They meet by accident, but somehow they have known each other forever. Attila, a Ghanaian psychiatrist, has come to London to give a speech at a conference. He is a specialist in post-traumatic stress and has seen the worst the world has to offer. But this is not the only thing he has to do there. First of all, he has to find the daughter of some of his friends who hasn’t called for a couple of days and who, together with her son, seems to be missing. Another thing task waiting for him is to visit Rosie, his former colleague and lover. She is in a home, not aware of the world anymore, waiting for her life to come to an end. While Attila is occupied with the humans around him, the American biologist Jean cares a lot more for the animals. Especially foxes around town. She is fighting a hopeless battle against those who want to kill them all and do not understand that this is not how things work with wild animals.

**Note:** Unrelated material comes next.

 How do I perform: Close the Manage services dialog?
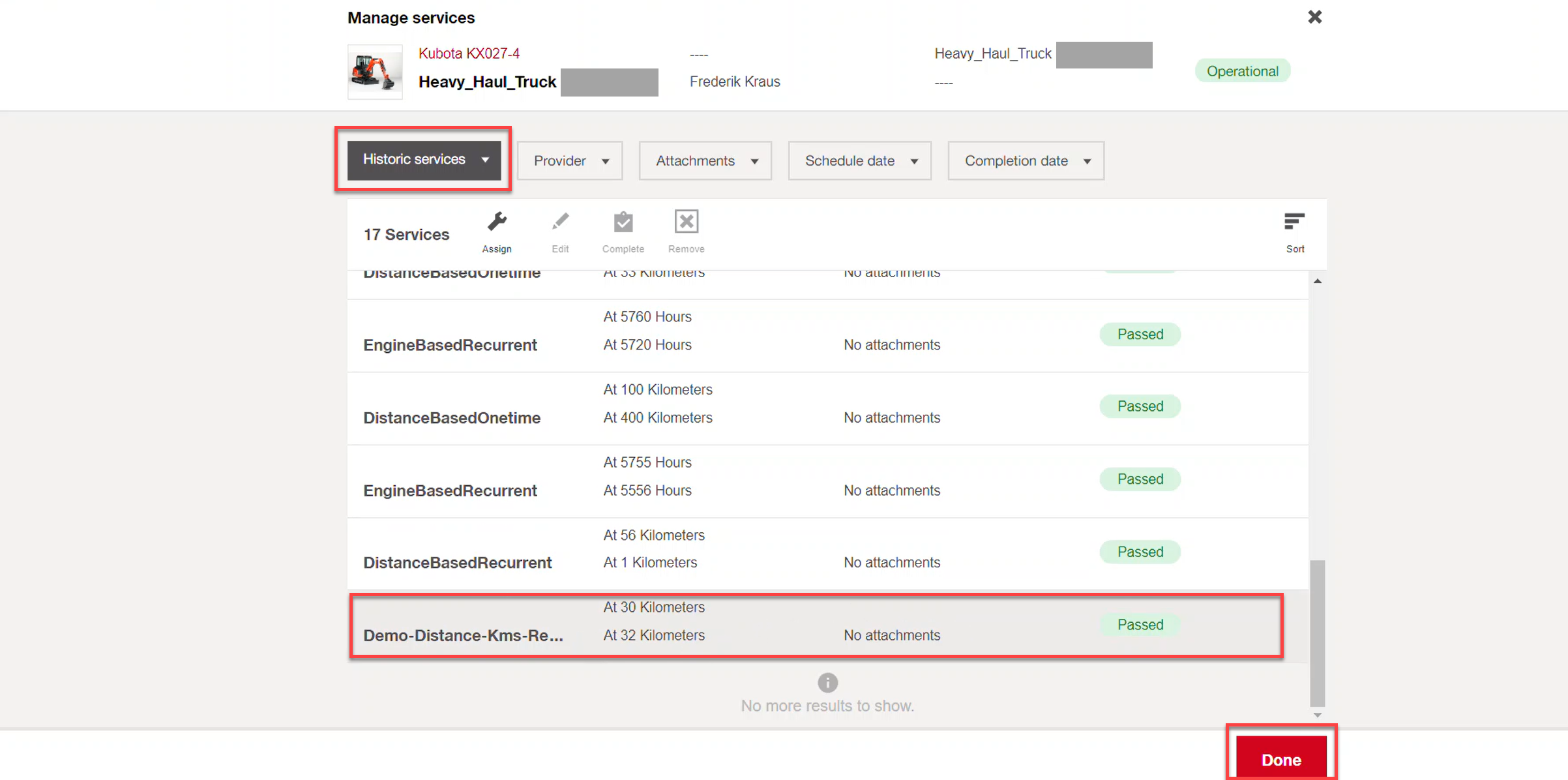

Aminatta Forna’s novel has a title which could hardly fit better: “Happiness”. The whole story is about happiness and the question what you need in life to be happy and what happiness means after all. But maybe it is not happiness that we are looking for, but rather – as one of the characters puts it – hope. Without hope, there is not future, but you can have a whole lot of future without happiness.

Both Jean and Attila are most interesting characters in their very own ways. The author has done a great job in creating them and in opposing them, their view of the world and the way they approach life. They have some similarities, too, their principles and beliefs and the fight for what they believe is the right thing – it is not easily nowadays to find people with such strong convictions.

Yet, what I loved most about the novel were the really poetic ways of unobtrusively talking about life and love in a philosophical way. She captures the fragility of love and our existence in a way that is hard to excel. I really fell for the language in this novel and was waiting eagerly to find more of those passing comments that capture so much truth in this unassuming, shy way:

The reckless open their arms and topple into love, as do dreamers, who fly in their dreams without fear or danger. Those who know that all love must end in loss do not fall but rather cross slowly from the not knowing into the knowing.

It is a bittersweet story, full of love and loss, life and death. And certainly one of the most remarkable novels of this spring.